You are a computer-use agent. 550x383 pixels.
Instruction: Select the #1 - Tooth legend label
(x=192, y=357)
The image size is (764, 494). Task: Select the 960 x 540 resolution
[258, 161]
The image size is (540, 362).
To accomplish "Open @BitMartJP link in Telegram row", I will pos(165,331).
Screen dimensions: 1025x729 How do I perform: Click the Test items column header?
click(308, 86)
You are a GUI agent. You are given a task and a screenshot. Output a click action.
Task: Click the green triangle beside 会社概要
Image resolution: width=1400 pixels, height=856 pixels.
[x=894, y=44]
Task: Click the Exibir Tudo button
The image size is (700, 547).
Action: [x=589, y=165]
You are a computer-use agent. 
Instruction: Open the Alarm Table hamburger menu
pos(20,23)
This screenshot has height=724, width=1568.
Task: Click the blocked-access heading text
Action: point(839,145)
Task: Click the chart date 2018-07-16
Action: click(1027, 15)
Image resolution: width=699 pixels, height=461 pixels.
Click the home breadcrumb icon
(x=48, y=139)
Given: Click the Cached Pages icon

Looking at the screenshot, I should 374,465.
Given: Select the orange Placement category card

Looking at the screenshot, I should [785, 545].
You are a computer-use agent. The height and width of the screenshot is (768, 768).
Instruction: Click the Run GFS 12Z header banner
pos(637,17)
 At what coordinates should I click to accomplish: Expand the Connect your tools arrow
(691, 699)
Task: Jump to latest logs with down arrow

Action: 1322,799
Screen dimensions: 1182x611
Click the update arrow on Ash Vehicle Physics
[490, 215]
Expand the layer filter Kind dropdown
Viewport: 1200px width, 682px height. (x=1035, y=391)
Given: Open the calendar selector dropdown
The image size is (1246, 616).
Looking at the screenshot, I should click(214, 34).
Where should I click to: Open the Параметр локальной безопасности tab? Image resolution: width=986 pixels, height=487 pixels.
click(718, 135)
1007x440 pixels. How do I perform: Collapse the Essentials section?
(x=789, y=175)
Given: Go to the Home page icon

------------------------------------------------

What is expected. Pull every line with the string "computer" out of the material.

Solution for this problem.
You are a computer-use agent. 550x383 pixels.
You are a computer-use agent. 
You are a computer-use agent. The height and width of the screenshot is (768, 768).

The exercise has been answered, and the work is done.